6. The process for the preparation of formula (I) as claimed in claim 1, wherein the alcohol (C1-C4) solvent used in step a) and step c) is selected from methanol, ethanol, isopropanol, n-propanol, n-butanol, isobutanol or tert-butanol.
7. The process for the preparation of formula (I) as claimed in claim 1, wherein catalytic amount of hydrochloric acid used in step c) is 1:50 (%w/w) with respect to N-(2-chloropyrimidin-4-yl)-N-methyl-2,3-dimethyl-2H-indazol-6-amine of formula (V).

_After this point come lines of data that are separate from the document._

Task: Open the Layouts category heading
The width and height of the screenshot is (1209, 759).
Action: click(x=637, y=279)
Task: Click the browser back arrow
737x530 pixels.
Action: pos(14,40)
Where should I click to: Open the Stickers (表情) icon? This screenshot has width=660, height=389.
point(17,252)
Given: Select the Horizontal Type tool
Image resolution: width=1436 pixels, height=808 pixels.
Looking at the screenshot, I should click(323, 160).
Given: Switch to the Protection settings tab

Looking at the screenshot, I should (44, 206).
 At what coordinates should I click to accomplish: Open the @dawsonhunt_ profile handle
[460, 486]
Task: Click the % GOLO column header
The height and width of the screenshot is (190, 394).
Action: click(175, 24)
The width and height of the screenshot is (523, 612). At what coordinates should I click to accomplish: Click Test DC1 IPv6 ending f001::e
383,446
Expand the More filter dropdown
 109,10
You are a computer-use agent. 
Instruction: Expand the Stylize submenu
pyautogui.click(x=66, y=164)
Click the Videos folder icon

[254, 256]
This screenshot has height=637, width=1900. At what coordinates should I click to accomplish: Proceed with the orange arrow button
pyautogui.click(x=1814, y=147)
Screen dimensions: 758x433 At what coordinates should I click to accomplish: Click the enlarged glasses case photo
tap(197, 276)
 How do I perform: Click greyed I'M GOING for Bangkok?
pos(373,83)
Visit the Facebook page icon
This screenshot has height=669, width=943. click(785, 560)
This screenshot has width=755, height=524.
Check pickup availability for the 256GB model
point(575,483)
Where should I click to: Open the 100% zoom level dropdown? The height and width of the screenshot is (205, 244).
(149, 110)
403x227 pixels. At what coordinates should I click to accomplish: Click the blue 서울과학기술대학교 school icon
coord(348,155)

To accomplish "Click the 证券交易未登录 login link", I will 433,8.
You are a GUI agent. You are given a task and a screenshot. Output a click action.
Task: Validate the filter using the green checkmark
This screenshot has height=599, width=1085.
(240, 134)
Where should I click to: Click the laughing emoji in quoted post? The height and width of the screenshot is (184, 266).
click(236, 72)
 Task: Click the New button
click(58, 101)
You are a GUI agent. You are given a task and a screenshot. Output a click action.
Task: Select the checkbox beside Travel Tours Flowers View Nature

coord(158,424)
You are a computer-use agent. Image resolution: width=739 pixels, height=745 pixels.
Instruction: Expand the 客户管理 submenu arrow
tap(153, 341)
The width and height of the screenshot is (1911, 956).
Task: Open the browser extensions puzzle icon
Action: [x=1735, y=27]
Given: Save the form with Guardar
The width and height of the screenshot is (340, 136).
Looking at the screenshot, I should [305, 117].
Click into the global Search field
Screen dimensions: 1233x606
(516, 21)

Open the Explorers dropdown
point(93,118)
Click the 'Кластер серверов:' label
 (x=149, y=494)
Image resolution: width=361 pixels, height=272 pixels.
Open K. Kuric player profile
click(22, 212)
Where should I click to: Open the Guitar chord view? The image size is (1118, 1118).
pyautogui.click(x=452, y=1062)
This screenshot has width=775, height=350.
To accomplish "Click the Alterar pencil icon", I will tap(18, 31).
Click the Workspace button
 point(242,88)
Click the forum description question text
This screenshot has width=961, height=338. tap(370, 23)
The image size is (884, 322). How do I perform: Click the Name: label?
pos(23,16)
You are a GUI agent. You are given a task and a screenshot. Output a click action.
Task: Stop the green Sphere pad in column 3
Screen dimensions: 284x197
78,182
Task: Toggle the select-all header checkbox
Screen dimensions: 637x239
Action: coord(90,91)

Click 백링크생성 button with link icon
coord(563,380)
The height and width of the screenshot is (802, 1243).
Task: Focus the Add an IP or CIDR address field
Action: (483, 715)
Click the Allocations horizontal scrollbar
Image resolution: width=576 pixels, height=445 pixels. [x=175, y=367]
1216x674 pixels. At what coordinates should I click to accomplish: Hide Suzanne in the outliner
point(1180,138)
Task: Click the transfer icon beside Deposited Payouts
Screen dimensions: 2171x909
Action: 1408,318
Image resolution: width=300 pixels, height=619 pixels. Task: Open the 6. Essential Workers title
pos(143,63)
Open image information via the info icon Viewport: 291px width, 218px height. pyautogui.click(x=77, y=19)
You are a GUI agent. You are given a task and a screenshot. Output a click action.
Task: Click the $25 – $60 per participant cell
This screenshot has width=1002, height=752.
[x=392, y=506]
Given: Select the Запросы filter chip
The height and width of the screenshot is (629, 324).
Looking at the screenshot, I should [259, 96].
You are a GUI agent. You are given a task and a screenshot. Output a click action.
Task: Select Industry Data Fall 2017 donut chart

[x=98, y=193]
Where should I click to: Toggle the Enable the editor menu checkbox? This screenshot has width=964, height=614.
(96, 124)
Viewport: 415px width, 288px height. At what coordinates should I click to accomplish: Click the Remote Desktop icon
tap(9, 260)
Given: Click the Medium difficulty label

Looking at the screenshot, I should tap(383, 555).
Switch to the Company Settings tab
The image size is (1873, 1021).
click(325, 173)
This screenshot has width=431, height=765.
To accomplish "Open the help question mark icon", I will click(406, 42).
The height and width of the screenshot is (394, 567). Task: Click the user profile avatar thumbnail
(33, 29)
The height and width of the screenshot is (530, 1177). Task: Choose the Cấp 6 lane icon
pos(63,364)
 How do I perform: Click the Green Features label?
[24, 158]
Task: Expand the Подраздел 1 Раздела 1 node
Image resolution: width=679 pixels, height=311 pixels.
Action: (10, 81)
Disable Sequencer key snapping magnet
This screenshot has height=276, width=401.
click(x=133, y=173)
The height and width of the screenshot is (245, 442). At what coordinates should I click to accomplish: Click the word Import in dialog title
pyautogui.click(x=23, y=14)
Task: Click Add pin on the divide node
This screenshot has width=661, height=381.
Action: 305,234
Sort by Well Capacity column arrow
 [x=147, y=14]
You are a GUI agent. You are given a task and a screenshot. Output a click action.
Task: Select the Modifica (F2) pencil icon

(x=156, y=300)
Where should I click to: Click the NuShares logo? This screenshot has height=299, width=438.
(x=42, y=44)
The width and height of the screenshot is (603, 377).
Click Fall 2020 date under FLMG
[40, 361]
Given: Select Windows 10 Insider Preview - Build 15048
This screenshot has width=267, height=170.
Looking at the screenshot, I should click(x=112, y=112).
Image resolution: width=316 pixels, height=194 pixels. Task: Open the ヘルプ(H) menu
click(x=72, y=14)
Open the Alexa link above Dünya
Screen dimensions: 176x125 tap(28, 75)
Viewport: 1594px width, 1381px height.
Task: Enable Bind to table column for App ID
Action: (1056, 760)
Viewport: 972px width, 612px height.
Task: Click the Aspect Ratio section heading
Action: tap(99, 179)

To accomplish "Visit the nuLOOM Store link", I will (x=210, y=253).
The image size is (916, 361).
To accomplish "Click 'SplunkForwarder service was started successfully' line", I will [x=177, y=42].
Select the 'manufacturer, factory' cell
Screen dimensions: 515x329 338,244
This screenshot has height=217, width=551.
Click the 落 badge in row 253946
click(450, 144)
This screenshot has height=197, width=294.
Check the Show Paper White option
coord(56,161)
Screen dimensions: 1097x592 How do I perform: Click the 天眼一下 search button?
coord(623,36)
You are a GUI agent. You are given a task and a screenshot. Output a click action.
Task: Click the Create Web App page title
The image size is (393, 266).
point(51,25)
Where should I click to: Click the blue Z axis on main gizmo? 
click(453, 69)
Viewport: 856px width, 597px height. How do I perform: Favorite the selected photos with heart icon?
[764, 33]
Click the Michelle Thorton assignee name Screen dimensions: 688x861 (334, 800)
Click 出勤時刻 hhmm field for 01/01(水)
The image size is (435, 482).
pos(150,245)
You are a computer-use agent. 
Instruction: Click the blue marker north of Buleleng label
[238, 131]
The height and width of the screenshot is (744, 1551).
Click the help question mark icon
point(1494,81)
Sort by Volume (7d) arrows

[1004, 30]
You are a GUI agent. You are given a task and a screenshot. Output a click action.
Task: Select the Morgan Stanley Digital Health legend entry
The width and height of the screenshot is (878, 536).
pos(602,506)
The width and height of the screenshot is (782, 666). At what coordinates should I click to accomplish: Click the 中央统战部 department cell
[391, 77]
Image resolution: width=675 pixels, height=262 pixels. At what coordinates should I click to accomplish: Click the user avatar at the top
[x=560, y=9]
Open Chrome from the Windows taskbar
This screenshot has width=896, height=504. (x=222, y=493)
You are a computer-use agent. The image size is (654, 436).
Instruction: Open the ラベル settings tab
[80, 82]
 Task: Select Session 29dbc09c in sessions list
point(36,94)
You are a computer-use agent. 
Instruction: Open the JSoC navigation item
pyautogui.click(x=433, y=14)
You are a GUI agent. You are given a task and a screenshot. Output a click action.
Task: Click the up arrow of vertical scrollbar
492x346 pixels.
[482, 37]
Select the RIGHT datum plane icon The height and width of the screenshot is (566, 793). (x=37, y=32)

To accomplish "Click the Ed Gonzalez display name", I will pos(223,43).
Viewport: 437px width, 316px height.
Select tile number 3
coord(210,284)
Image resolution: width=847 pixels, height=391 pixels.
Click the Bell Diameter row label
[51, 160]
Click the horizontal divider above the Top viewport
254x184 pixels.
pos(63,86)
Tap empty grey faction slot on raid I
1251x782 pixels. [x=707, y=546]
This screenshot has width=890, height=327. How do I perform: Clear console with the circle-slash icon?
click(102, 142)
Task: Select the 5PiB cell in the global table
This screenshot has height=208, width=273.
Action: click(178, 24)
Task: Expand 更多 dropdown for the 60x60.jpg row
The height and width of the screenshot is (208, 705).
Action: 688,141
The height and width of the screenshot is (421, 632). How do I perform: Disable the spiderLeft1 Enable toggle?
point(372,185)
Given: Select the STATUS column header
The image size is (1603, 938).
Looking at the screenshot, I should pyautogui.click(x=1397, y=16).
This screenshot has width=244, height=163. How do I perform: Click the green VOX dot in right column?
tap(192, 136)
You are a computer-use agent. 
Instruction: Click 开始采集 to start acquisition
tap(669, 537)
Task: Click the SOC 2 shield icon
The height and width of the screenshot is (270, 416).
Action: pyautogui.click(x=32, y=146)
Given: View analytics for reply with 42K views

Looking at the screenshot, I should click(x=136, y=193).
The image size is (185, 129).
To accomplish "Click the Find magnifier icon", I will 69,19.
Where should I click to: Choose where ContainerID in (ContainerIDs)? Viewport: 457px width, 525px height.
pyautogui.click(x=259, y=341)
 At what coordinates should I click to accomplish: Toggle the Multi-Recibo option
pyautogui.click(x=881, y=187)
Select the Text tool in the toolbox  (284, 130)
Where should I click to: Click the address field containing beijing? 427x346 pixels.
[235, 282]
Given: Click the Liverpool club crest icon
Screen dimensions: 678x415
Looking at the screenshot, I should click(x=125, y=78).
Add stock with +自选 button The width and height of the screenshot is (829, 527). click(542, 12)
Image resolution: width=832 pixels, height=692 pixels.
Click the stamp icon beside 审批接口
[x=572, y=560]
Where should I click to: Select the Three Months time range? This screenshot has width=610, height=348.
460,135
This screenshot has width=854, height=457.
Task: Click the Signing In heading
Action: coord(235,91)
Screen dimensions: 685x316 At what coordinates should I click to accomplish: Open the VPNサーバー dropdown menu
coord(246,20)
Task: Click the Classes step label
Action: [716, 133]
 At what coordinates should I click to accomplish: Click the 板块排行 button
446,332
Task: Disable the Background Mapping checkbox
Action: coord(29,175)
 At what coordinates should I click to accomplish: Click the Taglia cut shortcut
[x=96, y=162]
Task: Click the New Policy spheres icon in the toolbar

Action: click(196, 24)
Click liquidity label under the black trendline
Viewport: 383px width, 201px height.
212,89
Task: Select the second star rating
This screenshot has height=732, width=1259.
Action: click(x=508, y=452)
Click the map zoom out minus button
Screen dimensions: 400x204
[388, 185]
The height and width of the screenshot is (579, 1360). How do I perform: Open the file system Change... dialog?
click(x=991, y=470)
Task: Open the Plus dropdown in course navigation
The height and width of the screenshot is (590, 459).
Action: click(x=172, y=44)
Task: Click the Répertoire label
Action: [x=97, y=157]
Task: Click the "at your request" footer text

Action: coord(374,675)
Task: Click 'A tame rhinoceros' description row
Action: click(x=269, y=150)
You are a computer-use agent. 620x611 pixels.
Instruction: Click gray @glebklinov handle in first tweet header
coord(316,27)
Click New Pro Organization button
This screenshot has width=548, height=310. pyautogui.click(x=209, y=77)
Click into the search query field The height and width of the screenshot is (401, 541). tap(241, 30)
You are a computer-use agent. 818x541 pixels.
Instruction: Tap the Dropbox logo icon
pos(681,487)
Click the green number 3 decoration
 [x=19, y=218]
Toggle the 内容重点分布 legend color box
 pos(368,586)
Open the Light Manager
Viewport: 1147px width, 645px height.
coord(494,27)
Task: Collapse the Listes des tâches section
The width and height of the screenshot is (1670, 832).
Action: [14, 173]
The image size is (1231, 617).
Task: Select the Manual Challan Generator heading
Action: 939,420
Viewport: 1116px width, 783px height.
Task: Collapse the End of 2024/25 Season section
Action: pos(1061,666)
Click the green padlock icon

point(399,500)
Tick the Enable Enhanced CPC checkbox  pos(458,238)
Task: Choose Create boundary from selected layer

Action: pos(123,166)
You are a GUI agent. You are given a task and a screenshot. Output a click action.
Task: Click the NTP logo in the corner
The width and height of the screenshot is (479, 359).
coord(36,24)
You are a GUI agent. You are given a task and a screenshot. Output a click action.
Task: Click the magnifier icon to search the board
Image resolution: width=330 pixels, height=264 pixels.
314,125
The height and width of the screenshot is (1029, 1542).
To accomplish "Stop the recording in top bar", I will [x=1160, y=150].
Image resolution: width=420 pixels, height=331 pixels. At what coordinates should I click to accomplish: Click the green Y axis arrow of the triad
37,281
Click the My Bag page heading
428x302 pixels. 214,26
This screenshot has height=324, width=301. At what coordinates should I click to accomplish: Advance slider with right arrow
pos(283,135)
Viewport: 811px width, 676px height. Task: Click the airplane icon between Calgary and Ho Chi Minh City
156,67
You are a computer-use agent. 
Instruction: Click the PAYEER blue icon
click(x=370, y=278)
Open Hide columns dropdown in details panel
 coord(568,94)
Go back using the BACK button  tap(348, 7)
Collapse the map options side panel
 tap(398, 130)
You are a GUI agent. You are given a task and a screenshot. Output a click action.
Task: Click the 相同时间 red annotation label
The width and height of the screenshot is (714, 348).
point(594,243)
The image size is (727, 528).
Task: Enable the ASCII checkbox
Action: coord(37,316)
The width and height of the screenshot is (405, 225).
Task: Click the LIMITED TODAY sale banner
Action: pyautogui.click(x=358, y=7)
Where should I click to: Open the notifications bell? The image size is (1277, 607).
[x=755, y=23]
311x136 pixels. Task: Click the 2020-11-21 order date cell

8. The process for preparing N-(2-chloropyrimidin-4-yl)-N-methyl-2,3-dimethyl-2H-indazol-6-amine of formula (V) according to step b) of claim 1, comprising the steps of-
a). charging compound of formula (IV) into an organic solvent at room temperature;
b). cool the reaction mass upto 0-10°C under stirring;
c). adding alkali metal hydride and stir for 15 minutes at 0-20°C;
d). adding methylating agent at 0-10°C;
e). raising the reaction mass temperature upto 25-30°C;
f). isolating the compound of formula (V);
g). purifying the compound of formula (V).
9. A crystalline form of Pazopanib Hydrochloride of formula (I) designated as Form S1 is characterised by
i). XRPD diffraction angle peaks at 5.8, 10.7, 13.9, 15.7, 16.5, 17.0, 19.9, 23.7, 24.2, 24.5, 25.5 and 26.2 ± 0.2°2?;
ii). DSC thermogram having an endothermic peak ranging between 292±5°C.
10. The process for preparation of crystalline Form S1 of Pazopanib Hydrochloride of formula (I) as claimed in claim 9, comprising the steps of;
a). providing a mixture of Pazopanib Hydrochloride crude of formula (VII) in methanol;
b). raising the temperature of the reaction mass upto 60-70°C;
c). stirring the reaction mass till dissolution;
d). adding activated carbon;
e). filtering and distilling the reaction mass;
f). cooling the reaction mass to 20°C;
g). isolating the compound of formula (I).